As the Service95 Book Club turns three, we’re celebrating reading the world differently together, across 34 Monthly Reads handpicked by Dua, by taking a moment to reflect on how books can guide you through every twist and turn life can bring.
We’ve asked some literary friends of Service95 to share the books that capture specific decades in life, from your twenties to your sixties (and beyond). In this list, DJ, writer and multi-hyphenate creative Belinda Becker, 63, highlights the books that encapsulate the sixties.
Once upon a time, I was a voracious reader. As I got older and life and work became more demanding, I began to read less. But every time I pick up a book and am transported to another time, place or life, I realise the importance of reading. In this phase of life, I am making a conscious effort to carve out time to do it – there’s so much to learn. (Right now, that’s Masters Of The Living Energy, The Mystical World Of The Q’ero Of Peru by Joan Parisi Wilcox.)
My sixties are about being comfortable in my skin, being far smarter than the girl I was in my twenties and finally getting to the point where I don’t care about other people’s opinion of me. I’ve learned that true freedom is having less, not more; that my family and friends mean everything; that happiness is lying on a beach with a cold Red Stripe, watching the sunset with loved ones while listening to some lovers rock.
Now I’m in this decade, I have stories to tell. I have come to understand that being of service to others is more important than being of service to myself. That’s where this list comes in – here are five books to read at any age, but ones that have shaped my thoughts and reflected my experience since turning 60.
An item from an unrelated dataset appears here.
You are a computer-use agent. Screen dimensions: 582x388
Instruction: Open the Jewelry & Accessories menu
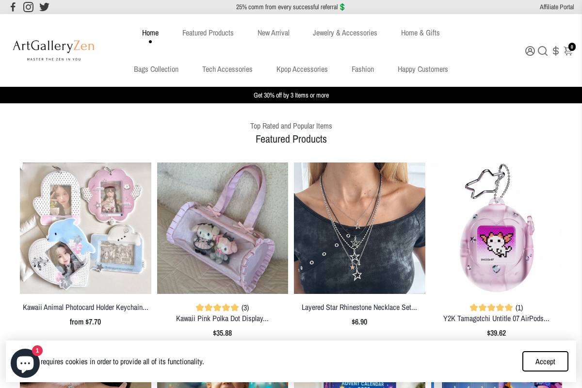pyautogui.click(x=345, y=33)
Breath, Eyes, Memory by Edwidge Danticat
As an immigrant coming from Jamaica to the American South when I was 14, this coming-of-age novel resonated deeply with me. The themes of trauma, relocation, breaking the cycle of repetition and finding healing and liberation were all things with which I struggled. This book helped me name and confront these issues.
Black Liturgies: Prayers, Poems And Meditations For Staying Human by Cole Arthur Riley
Entering my sixties as the world explodes in a fireball of genocide, ecocide, fascism, racism and artificial intelligence, this book has steadied and grounded me. I can always find a passage or poem that reminds me of my humanity and gives me the strength and courage to keep going.

The God of Small Things by Arundhati Roy
While this book deals with the big themes of love, loss, death and betrayal, it reminds us that through all the tragedy that is life, it is the “small things” that make it worth living, and that’s why we can always look forward to “naaley” (tomorrow). The older I get, the truer this becomes.
Coming Through Slaughter by Michael Ondaatje
After 40 years in the arts and NYC nightlife, I am thinking about writing my autobiography. This story of real-life jazz cornet player Buddy Bolden is my blueprint. It is written like a piece of jazz music, reflecting the complexity, pain and descent into madness that was Bolden’s life, a work of art about a work of art.
Rumi Hidden Music – Paintings And Poems, translated by Maryam Mafi & Azima Melita Kolin
Whenever I lack inspiration, I turn to this collection of poems and paintings. They talk about striving for a higher love, for a spiritual connection to the divine. As an artist, whether it’s acting, DJing or dancing, I aspire to reach that goal, something higher than myself and my ego.